Roque has since gone on to become a monitor at a DIC, where he helps others learn to use computers. “The work as a monitor has changed a lot of things in my life, says Roque. “The experience should help me secure my first job in software development. Beyond that, in the future I want to help attract investment and generate jobs in Brazil.”
A Tradition of Innovation, From Ancient Math to the Knowledge Economy
Roque is only one of the millions of people across Latin America and the Caribbean who are looking for future opportunities through ICT. Geographically, the region is divided into over 40 independent countries. It is a diverse and varied culture steeped in a rich tradition of scientific and mathematical achievements beginning from ancient pre-Columbian civilizations – the Mayans, Aztecs and Incas.
Latin America continues to embrace these skills, and the knowledge economy has become one the region’s most important means of maintaining competitiveness, improving living standards and building for the future. In 2005, technology hardware, software and services generated tax revenues of US$8 billion for Latin America; this figure is expected to grow to $11.3 billion by 2009, according to IDC. To fully realize the benefits of ICT, communities are building out strong technology infrastructures, which make them more appealing for capital investments from businesses and micro-creditors, and ultimately lead to more job growth and personal achievement.
Microsoft in Latin America
Microsoft recently celebrated 20 years of doing business in Latin America and the Caribbean. In that time, the company has enabled millions of people and businesses in the region to realize their full potential, by working in close partnerships with local companies, industry leaders, governments and communities.
Eugenio Beaufrand, vice president of Microsoft Latin America, notes the importance of working with people and organizations at all levels. “Microsoft’s operating base consists of creating alliances with companies and the governments where we operate,” he says. “We have been contributing to the software industry in Latin America for the past two decades, and we work closely with many governments in the region. Even though Microsoft is a large global software company, we are also a local company and neighbor in every Latin American and Caribbean country and community where Microsoft employees live, work and do business.”

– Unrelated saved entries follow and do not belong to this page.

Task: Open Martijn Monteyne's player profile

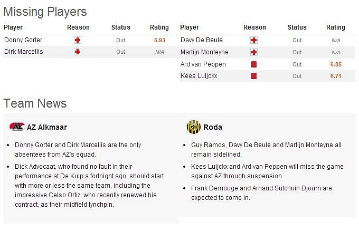Action: (x=205, y=52)
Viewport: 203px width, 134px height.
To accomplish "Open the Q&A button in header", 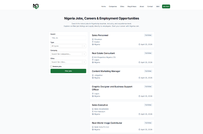I will click(x=158, y=6).
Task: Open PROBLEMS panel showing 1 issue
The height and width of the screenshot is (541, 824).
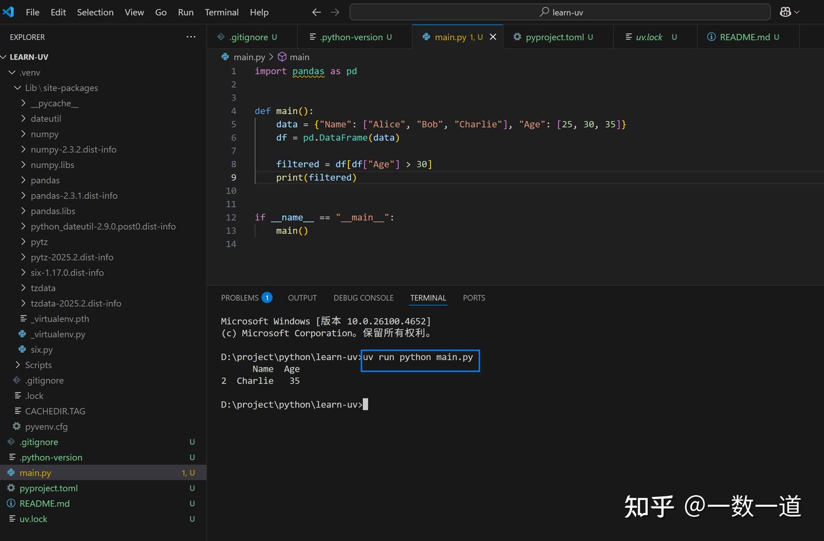Action: click(x=240, y=298)
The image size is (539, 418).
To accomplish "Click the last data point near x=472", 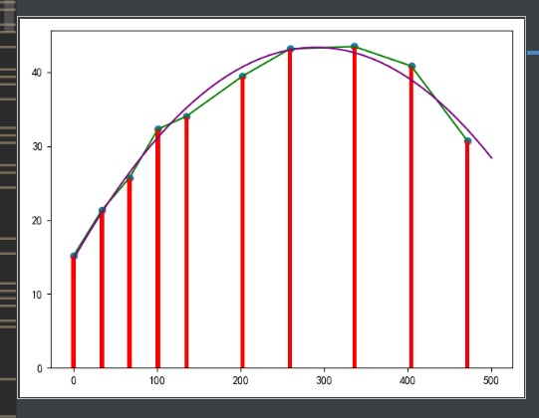I will [x=467, y=141].
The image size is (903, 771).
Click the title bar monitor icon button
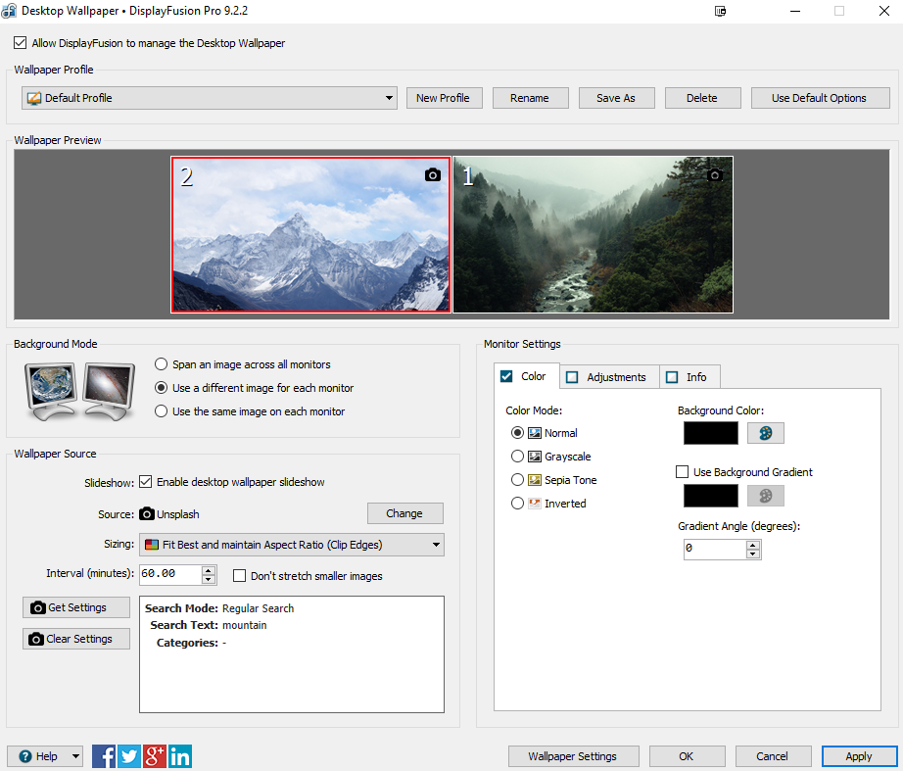point(721,11)
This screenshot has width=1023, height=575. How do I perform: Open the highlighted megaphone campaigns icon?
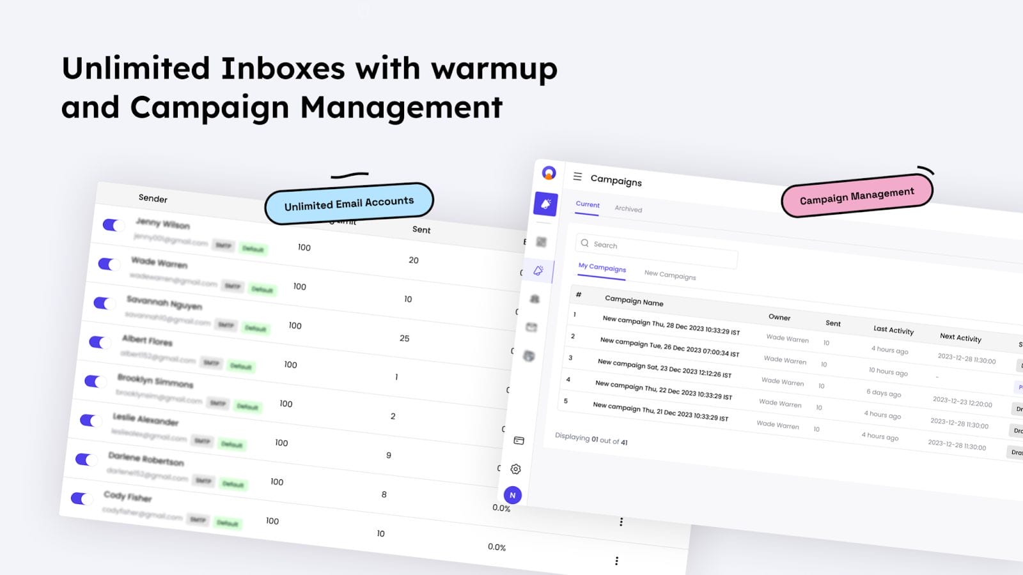pyautogui.click(x=545, y=204)
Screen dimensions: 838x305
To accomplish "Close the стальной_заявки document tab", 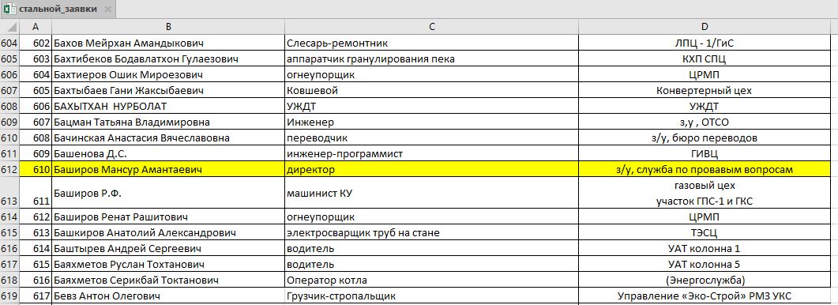I will pos(107,9).
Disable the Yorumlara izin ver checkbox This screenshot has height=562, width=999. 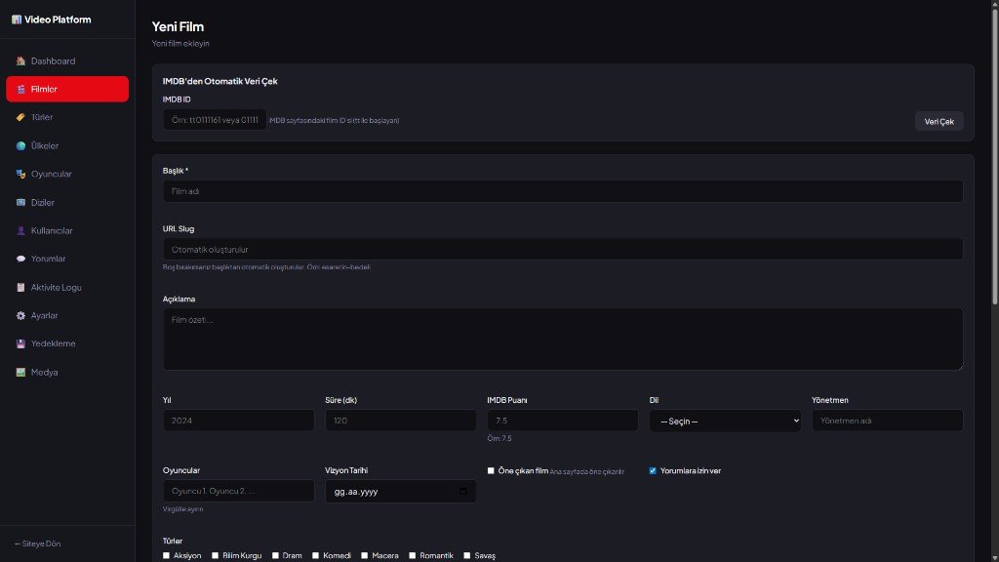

Microsoft’s contributions to the region’s economy in a variety of ways: The company employs 1,300 people, and Microsoft-related jobs account for another 849,000 people – or nearly half of Latin America’s IT-related jobs. Also, for every dollar Microsoft makes in Latin America, local vendors and consultants earn approximately $16. Microsoft also has a tradition of collaboration in the region, of which it is very proud. As of 2007 more than 40,000 members have joined Microsoft’s Partners Program, making it the largest services, solutions and value-added ecosystem in Latin America. In addition to being a local company that drives economic opportunity, Microsoft is also a neighbor, with employees who are committed to giving their time, expertise, and personal resources to ensure that all members of the community are being served by technology.
In emerging market countries – not just in Latin America and the Caribbean, but around the world – ICT plays a critical role in shaping the global economy of the 21st century. Yet the vast majority of people still do not have access to technology. Microsoft’s goal is to help create sustained economic opportunity that allows all citizens access to the power of technology and a chance to contribute to a broad knowledge economy. To achieve this vision, Microsoft is partnering with leaders in government, business and education, as well as its own partner network, to create technology and community advancements in three key areas: education, jobs and partnerships for business development. It is a multi-pronged approach to enabling the knowledge economies of Latin America and the Caribbean.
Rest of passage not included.